During one of his at-bats, I was louder than his coaches. I could see that he was anxious and overwhelmed by all the other voices coming in at him. I knew he was also nervous because he was in a hitting slump. I wanted to be louder so that he would focus on my voice because I thought that would settle him down. When he struck out, I got mad at everyone else for yelling at him and distracting him. When my wife tried to talk to me, I snapped at her. Then, it hit me.

I had become “that parent”.

I tried to convince myself that it was different. I wasn’t trying to live through him on the field or get him a contract. I thought he would be happier playing baseball if he did better and I knew he could do better.

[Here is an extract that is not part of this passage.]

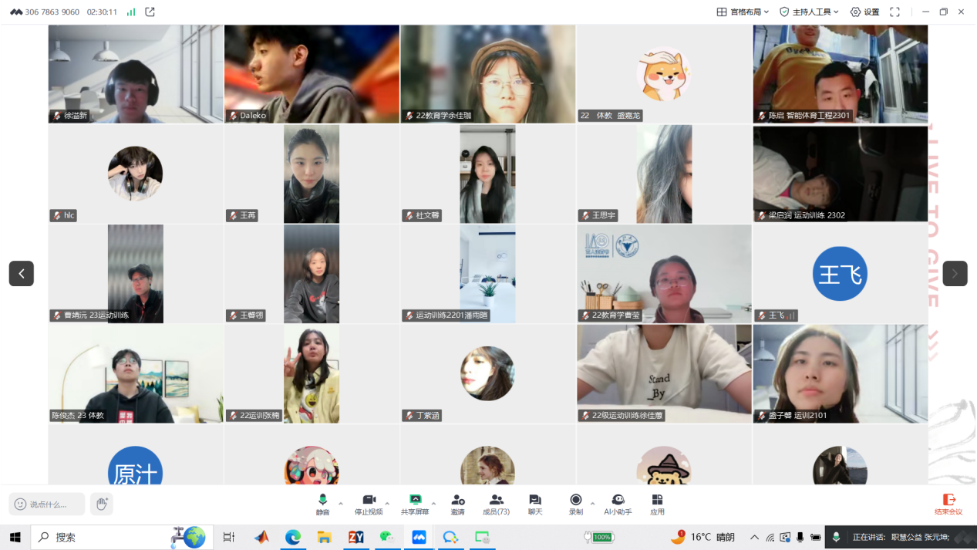
Task: Stop video with 停止视频 button
Action: (x=369, y=503)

I was trying to help him stay on task and remember his steps so that he would be able to draw some enjoyment from something in his life. It was for him, not for me.

But from his perspective, his dad is yelling at him because he is doing something wrong. My son walks around apologizing for everything, anyway. I can’t help but think those things are related. Am I snapping at every little thing and making him feel in a constant state of disappointment where he feels the need to apologize all the time?

I know that that’s like. I grew up with an unhealthy expectation of perfection. I’m still struggling with it today, and I see how it limits me. I wasn’t placing expectations on my son to become a professional baseball player. I wasn’t trying to relive my youth. But I still risked ruining the game that he loves by transferring my baggage to him and, worse, watching it seep into the rest of his life, too. I desperately want to learn those lessons before it’s too late because I don’t want him to turn away from something he loves because of me. I don’t want to be “that parent” who takes the joy out of the game. Because I can’t get out of the way.

Baseball has been very good for my son. It continues to teach him how to be a part of a team. It gives him opportunities to believe in himself and work through difficult situations. It teaches him how to be a gracious winner and loser. And it shows him that he can get better at something through practice because he can see how he is better at the end of the season than he was at the beginning.

Baseball has been good for me, too. It gives me opportunities to see my son in different situations where he can fail and succeed. It shows me that he can do so much more than I think he can, and it shows me when he can’t. And it’s causing me to look inward at my issues with perfection so that I don’t make them his.

I want to do better. I think I am doing better. I hope I am doing better. Because at the end of the season, I want to see how much better I am than I was at the beginning.